Decision to List Arab Americans as ‘Minority’ Postponed
The decision to enlist members of the Arab American business community as socially or economically disadvantaged has been postponed by a business development agency hearing the case.
The American-Arab Anti-Discrimination Committee (ADC), the largest grassroots civil rights organizations in the United States for Arab Americans, was expecting the U.S. Minority Business Development Agency (MBDA) to make a final verdict on whether Arab American business people can be categorized as a minority on Wednesday, but the decision was postponed.
“The date has been moved up 30 days to late July,” said Abed Ayoub, Legislative Director of ADC, in an email to Al Arabiya.
Groups that are eligible for MBDA services included Hasidic Jews, Asian Pacific Americans and Asian Indians who have eligible for assistance from the MBDA.
If ADC’s petition passes through, more grants and funding will be funneled to the Arab American business community.
There will also be more contracts for the community that can be applied on the federal, local and state levels, Fay Beydoun, Executive Director of Arab American Chamber of Commerce, told Al Arabiya.

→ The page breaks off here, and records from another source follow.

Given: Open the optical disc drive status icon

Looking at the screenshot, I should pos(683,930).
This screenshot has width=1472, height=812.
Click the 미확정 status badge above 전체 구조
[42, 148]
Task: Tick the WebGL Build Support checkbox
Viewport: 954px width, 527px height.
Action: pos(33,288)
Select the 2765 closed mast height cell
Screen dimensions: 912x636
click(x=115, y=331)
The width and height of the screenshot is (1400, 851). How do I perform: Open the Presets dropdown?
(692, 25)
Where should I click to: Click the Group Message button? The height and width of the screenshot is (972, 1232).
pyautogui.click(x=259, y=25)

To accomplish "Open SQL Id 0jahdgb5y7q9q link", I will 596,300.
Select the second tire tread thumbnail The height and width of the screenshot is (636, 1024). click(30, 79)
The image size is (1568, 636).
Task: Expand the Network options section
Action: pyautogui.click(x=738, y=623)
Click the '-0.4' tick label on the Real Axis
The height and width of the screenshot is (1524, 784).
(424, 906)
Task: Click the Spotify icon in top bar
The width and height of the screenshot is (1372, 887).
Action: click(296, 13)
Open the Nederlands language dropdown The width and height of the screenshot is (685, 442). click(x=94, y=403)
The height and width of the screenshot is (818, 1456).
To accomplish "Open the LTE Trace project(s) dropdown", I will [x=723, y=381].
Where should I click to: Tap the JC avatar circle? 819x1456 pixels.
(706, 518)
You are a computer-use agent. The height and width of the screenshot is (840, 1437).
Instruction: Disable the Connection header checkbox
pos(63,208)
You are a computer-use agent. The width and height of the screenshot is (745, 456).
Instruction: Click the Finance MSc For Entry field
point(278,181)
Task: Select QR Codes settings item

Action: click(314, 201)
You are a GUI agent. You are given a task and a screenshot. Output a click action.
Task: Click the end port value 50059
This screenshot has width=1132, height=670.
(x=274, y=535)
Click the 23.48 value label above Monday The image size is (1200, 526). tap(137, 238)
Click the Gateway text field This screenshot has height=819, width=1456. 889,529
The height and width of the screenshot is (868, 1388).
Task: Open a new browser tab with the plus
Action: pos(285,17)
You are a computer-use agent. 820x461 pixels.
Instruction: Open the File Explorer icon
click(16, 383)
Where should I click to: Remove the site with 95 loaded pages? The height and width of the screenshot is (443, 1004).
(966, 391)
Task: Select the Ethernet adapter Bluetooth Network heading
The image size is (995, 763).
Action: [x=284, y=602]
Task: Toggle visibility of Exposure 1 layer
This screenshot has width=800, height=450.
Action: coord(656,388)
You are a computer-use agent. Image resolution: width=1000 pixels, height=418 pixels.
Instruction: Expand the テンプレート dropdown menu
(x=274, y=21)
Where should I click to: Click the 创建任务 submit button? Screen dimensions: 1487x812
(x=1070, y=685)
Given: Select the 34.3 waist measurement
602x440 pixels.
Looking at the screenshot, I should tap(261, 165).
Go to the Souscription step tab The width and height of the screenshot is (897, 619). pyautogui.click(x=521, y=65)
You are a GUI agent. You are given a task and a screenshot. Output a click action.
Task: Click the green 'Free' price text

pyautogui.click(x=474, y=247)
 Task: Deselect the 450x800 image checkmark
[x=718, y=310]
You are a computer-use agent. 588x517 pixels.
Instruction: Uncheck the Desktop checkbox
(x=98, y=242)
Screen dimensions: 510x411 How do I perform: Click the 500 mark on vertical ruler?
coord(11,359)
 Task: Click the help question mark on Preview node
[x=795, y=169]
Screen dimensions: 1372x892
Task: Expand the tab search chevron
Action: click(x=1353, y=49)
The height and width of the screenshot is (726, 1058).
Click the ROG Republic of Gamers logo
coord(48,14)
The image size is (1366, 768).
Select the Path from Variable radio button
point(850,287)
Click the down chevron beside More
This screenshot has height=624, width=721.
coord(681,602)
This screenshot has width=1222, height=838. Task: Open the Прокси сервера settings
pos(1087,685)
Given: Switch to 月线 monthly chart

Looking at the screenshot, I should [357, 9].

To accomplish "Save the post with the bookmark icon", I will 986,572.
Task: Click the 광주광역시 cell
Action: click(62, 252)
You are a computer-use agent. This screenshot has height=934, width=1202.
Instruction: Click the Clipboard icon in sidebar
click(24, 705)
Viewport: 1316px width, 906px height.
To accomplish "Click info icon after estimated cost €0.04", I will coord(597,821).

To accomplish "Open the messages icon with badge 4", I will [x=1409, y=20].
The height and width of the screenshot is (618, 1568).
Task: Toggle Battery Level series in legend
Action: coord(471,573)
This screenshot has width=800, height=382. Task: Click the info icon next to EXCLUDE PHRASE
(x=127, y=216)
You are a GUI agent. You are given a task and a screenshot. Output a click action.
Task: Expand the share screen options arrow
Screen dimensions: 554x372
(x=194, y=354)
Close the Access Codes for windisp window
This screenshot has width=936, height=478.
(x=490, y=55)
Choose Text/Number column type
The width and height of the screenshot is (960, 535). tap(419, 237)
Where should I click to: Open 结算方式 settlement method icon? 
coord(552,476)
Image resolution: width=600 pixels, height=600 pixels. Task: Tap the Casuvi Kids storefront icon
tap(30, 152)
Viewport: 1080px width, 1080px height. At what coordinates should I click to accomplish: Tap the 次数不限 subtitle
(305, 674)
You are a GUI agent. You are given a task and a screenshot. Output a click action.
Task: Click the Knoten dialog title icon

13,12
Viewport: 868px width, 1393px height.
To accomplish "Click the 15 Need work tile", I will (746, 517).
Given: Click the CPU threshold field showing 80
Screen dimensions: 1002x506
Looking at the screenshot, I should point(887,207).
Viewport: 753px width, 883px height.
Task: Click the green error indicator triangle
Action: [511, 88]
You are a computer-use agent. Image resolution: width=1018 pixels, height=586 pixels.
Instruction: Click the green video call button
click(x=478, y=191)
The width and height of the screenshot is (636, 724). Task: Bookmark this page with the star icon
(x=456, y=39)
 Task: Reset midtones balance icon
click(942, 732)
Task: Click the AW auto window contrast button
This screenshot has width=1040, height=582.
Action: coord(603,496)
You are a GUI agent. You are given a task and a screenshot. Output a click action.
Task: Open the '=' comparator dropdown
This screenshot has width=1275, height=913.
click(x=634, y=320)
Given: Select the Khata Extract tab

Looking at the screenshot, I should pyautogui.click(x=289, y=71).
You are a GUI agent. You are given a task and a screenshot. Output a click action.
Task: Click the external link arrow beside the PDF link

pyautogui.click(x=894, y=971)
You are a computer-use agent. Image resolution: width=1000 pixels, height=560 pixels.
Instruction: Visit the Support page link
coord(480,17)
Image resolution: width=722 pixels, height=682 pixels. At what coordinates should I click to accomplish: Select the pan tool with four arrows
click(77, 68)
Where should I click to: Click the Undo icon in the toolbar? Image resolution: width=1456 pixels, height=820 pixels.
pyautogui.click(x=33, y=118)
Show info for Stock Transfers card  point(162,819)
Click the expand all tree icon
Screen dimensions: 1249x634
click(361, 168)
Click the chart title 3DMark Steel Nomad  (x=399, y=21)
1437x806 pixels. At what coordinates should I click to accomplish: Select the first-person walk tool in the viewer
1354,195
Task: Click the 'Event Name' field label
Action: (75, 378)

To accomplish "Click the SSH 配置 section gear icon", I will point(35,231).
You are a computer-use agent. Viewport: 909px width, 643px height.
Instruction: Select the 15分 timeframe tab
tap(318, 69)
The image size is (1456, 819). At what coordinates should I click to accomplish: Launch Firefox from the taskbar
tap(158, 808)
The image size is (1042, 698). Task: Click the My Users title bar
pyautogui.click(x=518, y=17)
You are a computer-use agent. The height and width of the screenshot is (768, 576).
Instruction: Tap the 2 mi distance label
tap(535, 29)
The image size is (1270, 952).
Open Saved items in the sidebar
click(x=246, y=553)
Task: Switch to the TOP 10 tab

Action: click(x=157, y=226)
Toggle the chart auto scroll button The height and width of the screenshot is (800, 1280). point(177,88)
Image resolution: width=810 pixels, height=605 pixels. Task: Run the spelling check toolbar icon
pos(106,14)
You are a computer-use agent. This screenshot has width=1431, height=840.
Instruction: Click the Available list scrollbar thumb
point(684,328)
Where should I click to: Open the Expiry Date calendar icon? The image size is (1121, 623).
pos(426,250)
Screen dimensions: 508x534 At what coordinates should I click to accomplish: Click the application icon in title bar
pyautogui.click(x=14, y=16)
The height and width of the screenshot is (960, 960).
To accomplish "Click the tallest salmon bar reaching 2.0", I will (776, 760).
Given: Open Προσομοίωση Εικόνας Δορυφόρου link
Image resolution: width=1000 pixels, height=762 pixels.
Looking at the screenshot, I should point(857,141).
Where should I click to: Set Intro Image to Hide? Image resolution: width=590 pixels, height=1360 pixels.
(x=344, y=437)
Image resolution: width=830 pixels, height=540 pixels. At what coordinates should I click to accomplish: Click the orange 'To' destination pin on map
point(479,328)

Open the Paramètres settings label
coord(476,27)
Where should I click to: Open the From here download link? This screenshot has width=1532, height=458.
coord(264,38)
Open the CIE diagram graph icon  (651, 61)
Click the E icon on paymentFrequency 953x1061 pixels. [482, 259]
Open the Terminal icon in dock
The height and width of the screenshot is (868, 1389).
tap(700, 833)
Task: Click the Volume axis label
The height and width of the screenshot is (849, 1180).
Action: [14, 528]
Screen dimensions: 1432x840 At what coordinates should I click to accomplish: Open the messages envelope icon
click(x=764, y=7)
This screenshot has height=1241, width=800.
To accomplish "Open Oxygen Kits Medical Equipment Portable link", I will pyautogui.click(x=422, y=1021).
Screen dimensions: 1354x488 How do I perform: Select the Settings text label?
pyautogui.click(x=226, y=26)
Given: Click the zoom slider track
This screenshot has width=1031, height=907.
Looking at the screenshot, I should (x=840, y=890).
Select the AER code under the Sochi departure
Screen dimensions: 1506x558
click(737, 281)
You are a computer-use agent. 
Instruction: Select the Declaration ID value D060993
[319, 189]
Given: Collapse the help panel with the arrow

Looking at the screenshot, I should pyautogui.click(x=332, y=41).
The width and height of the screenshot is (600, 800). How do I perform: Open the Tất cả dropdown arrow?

“It is a great move, we hope [the petition] goes through,” she said. “It will give more support to Arab Americans.”
Discrimination
Ayoub said that discrimination in the workplace can halt deserved promotions to people of Arab descent in the U.S. and cited examples of how Arab doctors, lawyers can lose patients and clients, warning that discrimination has led Arab Americans to pursue their business in more Arab-concentrated areas such as Michigan, leading to the “Ghettoization of the Arab community.”
ADC’s petition is full of details and descriptions on how the Arab community is as a distinct one whether in their skin color, food habits and music, and how the group has had faced discrimination ever since their migration to the U.S. in the 19th century.
“Arab Americans have suffered long-term, chronic discrimination and prejudice in American society,” states the petition.
It brought up a case by Dr. H. el-Kouri, a Syrian physician in Birmingham, who defended Arabs against derogatory public comments made by congressman John L Burnet in 1907.
Burnett said that Arabs were “dirty and diseased.”
The petition also referred to derogatory terms such as “Dago” and “Sheeny” used against early Arab immigrants, and how they were prohibited from eating in public or having haircuts in American saloons.
It also described heightened discrimination post September 11, and how Arabs “continue to suffer from discrimination and effects of discrimination and prejudice over which they have no control.”